For the Rachio , you then connect four hoses and set them out?

Any recommendation for hose and sprinklers to get?

I have a heavy green standard hose right night. I was sick of lugging it around so I bought this collapsible pocket hose thing sold at Lowe's. Easier than before but still feel like I'm so inefficient when watering the grass.


----------



## Eric (Aug 15, 2017)

What are your end goals? To never lug a hose, or let hoses lie around? I have more hoses than I care to admit right now, and the neighbors probably think I'm nuts! Use the Melnor timer and it worked well until it broke! Currently have a Rachio running a make shift manifold, freakin awesome! All depends what you want to spend. For 2500 square feet I would think an I ground system would be all that much. Mine is going in the ground one way or another, it's just if I decide to tackle it myself or say to heck with it and pay someone and be done. It's all in how much you are willing to spend!


----------



## Bkell101 (Jun 25, 2018)

Eric said:


> What are your end goals? To never lug a hose, or let hoses lie around? I have more hoses than I care to admit right now, and the neighbors probably think I'm nuts! Use the Melnor timer and it worked well until it broke! Currently have a Rachio running a make shift manifold, freakin awesome! All depends what you want to spend. For 2500 square feet I would think an I ground system would be all that much. Mine is going in the ground one way or another, it's just if I decide to tackle it myself or say to heck with it and pay someone and be done. It's all in how much you are willing to spend!

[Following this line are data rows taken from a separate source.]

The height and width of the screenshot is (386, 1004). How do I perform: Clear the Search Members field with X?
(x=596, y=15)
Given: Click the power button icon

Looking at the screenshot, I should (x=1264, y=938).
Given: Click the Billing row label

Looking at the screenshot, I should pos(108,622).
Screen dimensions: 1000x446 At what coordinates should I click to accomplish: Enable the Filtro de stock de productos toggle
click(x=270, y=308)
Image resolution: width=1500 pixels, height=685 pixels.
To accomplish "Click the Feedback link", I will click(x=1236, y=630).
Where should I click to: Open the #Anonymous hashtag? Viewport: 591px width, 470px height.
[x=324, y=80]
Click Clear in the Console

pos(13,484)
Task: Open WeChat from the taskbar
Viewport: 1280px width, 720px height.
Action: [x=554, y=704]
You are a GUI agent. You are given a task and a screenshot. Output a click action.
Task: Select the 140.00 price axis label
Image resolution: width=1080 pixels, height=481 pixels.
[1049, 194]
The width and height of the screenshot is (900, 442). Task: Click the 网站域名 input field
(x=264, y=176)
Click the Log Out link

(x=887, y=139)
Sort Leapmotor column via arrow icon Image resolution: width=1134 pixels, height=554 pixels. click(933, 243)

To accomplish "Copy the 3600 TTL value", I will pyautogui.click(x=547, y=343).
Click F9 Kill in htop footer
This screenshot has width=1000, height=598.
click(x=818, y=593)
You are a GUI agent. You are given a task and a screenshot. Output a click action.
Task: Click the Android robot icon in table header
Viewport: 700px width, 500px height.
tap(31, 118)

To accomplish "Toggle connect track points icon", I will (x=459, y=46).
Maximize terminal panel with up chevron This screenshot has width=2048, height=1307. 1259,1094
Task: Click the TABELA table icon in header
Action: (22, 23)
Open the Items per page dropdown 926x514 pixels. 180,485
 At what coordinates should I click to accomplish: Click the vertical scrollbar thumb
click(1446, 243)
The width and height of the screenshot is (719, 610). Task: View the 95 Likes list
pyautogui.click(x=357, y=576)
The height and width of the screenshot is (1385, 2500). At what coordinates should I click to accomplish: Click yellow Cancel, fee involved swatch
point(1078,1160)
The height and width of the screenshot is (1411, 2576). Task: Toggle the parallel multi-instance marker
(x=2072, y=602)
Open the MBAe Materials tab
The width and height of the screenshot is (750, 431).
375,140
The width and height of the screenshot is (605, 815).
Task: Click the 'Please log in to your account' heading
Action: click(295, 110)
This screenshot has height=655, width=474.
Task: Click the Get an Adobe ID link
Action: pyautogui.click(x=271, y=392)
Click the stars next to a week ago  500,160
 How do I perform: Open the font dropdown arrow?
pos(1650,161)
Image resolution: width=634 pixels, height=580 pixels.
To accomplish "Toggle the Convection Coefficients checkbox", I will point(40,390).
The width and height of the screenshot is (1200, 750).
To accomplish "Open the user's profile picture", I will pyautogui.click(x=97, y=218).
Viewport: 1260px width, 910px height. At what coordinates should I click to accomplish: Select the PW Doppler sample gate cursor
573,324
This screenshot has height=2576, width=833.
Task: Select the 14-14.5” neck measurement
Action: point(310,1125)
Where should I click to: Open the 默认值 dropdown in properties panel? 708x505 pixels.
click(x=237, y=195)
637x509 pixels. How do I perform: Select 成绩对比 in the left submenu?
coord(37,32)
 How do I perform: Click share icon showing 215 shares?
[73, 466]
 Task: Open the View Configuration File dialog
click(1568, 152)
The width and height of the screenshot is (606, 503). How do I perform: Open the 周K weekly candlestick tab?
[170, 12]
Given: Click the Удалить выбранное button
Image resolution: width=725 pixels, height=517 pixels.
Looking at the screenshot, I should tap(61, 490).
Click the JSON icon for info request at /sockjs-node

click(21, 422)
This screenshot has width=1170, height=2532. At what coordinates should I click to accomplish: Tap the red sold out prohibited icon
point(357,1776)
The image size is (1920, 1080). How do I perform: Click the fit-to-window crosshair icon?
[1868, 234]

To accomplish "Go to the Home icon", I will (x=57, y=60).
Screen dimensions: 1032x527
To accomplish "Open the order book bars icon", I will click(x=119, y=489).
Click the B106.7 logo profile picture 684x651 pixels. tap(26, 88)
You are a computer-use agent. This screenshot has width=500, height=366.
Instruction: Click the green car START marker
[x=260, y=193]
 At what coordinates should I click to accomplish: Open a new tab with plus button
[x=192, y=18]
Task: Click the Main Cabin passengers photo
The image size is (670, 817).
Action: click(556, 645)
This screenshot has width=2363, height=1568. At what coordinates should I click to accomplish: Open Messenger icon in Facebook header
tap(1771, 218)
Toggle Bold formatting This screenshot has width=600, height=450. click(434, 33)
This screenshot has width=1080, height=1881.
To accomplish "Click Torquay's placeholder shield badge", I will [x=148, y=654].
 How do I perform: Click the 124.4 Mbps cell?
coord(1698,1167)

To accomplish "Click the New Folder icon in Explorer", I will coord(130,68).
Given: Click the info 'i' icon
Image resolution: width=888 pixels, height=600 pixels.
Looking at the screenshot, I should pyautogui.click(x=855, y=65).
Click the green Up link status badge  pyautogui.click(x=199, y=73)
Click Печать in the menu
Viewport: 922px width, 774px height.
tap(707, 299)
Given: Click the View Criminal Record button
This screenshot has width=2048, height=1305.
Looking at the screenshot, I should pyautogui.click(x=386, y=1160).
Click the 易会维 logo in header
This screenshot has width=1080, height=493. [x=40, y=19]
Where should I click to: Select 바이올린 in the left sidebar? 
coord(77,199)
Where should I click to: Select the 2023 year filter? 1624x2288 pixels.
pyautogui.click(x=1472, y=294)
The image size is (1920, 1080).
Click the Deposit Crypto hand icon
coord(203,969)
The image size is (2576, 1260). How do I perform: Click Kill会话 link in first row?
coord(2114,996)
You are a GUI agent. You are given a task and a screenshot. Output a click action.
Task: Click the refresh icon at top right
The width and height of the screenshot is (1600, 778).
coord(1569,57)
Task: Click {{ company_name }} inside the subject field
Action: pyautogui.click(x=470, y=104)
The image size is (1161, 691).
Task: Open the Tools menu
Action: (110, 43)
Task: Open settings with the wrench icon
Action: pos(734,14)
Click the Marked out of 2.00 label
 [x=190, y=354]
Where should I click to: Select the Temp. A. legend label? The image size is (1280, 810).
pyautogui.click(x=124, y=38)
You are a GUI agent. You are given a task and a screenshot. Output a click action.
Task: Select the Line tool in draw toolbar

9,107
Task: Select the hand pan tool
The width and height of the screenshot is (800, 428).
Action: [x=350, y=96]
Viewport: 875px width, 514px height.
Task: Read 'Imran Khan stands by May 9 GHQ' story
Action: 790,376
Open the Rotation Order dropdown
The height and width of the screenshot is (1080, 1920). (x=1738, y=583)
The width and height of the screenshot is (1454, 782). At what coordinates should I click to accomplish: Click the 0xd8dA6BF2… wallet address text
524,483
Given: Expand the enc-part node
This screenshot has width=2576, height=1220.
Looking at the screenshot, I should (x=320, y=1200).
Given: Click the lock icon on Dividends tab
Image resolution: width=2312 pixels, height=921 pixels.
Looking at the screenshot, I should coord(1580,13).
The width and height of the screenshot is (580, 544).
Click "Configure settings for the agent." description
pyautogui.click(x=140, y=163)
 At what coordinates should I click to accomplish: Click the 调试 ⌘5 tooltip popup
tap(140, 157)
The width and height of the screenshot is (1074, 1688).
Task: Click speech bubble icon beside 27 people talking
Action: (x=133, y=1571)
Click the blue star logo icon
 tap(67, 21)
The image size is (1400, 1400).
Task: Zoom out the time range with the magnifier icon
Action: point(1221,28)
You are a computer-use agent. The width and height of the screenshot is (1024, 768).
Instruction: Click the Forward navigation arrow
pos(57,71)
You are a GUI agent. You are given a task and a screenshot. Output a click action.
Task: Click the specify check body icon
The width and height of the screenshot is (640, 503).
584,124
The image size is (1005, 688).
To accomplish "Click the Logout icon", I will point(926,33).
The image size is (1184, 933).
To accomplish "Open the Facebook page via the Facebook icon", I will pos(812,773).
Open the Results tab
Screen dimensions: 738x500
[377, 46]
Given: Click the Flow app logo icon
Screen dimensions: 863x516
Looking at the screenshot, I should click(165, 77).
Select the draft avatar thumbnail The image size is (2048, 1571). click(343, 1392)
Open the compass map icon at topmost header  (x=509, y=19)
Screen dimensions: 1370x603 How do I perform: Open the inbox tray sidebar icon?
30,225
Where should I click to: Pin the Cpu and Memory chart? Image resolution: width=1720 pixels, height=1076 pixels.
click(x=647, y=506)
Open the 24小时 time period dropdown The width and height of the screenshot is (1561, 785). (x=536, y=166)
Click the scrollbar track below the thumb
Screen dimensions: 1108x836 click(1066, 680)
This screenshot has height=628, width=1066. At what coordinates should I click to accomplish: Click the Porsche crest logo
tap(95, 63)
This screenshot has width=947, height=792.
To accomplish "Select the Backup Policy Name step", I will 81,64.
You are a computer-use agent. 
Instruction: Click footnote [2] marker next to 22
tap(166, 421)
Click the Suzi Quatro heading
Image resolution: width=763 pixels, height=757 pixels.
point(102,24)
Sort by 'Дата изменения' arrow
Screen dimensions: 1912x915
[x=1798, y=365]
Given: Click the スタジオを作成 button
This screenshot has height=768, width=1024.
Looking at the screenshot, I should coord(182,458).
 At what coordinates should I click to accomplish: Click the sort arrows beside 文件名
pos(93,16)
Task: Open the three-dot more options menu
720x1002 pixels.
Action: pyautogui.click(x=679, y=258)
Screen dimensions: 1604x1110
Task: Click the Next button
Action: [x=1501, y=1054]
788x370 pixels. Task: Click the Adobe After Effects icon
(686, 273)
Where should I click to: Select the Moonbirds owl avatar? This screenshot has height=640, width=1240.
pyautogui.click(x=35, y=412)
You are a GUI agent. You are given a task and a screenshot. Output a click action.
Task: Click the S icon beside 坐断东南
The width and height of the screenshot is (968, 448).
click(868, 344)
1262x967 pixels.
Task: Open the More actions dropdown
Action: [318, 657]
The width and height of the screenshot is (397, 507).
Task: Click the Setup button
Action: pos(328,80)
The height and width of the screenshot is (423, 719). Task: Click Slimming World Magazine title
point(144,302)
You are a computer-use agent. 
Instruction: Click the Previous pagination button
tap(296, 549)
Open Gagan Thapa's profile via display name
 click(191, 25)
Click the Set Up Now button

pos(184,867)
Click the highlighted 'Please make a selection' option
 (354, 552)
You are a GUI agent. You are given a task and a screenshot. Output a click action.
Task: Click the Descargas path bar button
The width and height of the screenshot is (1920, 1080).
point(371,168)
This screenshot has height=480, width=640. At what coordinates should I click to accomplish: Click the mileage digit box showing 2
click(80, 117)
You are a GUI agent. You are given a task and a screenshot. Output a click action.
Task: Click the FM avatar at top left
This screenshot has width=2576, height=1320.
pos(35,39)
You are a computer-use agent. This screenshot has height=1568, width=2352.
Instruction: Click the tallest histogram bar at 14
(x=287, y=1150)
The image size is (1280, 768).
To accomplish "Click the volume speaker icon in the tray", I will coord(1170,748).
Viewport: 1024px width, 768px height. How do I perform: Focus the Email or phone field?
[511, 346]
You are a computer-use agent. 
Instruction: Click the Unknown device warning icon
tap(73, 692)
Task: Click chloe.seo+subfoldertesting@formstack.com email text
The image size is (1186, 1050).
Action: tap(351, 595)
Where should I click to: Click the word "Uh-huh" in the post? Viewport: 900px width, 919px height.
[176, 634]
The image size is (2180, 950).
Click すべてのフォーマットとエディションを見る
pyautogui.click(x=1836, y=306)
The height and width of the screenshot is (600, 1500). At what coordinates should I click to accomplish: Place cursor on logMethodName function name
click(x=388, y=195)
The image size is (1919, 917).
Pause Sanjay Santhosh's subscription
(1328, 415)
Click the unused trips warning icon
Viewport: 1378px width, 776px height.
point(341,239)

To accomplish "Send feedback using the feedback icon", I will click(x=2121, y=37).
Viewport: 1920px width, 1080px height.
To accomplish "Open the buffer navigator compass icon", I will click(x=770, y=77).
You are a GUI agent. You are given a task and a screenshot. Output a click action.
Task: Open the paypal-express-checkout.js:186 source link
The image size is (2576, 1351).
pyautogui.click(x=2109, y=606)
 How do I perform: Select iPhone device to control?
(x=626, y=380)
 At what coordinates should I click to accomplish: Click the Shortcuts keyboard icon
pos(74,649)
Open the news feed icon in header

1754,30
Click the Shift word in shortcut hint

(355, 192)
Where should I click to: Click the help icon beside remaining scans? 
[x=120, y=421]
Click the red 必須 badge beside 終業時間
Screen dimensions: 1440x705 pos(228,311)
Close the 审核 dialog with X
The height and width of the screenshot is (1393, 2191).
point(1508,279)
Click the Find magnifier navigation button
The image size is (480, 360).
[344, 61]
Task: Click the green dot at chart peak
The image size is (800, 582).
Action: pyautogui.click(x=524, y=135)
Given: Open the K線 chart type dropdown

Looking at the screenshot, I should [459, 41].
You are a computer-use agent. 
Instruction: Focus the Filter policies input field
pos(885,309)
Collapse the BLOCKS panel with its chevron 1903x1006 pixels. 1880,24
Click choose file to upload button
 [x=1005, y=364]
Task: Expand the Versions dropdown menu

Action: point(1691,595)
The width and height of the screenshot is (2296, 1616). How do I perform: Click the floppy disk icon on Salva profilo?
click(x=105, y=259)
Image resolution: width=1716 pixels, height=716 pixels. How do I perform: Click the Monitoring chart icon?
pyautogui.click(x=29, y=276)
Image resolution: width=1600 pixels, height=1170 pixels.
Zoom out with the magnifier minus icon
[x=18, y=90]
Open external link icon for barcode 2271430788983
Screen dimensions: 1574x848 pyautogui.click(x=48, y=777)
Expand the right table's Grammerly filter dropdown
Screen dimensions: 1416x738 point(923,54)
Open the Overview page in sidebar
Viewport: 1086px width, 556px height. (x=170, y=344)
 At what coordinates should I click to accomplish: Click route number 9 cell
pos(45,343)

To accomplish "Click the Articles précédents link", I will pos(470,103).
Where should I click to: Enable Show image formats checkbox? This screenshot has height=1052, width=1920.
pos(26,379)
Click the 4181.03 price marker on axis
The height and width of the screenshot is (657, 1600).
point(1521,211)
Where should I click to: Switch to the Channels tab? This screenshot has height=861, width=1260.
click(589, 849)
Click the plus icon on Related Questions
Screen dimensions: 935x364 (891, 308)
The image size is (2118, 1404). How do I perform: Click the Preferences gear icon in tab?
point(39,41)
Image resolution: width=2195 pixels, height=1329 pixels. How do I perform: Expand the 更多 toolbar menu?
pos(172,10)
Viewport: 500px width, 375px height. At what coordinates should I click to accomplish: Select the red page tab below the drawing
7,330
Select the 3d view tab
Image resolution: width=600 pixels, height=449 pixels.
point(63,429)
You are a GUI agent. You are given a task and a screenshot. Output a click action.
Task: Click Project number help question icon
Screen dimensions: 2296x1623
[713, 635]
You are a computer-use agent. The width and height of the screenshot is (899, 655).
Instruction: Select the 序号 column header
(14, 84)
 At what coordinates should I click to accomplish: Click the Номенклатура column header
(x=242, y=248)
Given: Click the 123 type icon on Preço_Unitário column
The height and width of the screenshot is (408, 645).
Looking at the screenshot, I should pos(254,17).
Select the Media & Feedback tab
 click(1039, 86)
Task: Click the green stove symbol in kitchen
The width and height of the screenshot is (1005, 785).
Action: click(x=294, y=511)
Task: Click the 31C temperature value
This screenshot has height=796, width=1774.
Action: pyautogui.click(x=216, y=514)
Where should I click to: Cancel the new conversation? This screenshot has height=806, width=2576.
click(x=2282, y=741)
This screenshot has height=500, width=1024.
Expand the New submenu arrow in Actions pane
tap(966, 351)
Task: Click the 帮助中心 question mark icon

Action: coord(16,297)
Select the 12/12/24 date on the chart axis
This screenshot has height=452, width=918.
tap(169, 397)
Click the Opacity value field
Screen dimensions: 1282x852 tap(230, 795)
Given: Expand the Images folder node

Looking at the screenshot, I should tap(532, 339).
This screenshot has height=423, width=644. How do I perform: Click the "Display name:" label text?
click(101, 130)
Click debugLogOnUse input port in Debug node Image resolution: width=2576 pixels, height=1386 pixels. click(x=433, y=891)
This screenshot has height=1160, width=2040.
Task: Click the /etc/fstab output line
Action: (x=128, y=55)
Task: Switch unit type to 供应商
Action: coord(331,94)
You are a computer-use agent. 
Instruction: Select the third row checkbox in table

I think it's more like how much my wife will let me spend 😀. Just moved into this house so multiple expenses...no way I'll comvince her a 5k irrigation system is priority over the bathroom redo...how much does it run if you do a diy in ground?


----------



## Eric (Aug 15, 2017)

I'd say minimum $2-300, but you can spend more!


----------



## Bkell101 (Jun 25, 2018)

Eric said:


> I'd say minimum $2-300, but you can spend more!


Oh that's well worth it...the 5-6k the lawn guy told me ..."for just a way to water the grass? " - wife 😀


----------



## Bkell101 (Jun 25, 2018)

Any recommendations on types of sprinklers that attach to the hose if I don't diy irrigation?


----------



## Eric (Aug 15, 2017)

Bkell101 said:


> Any recommendations on types of sprinklers that attach to the hose if I don't diy irrigation?


Sorry thought your post said diy above ground, diy in ground would cost more than what I said. A lot here like the MP rotators you could put them on a spike and run with hoses. Best to put up measurements to see what you are working with!

Start by watching this:


----------



## Bkell101 (Jun 25, 2018)

Eric said:


> Bkell101 said:
> 
> 
> > Any recommendations on types of sprinklers that attach to the hose if I don't diy irrigation?
> ...


super cool set up, watched the video. i'll try to get some measurements and a diagram up.


----------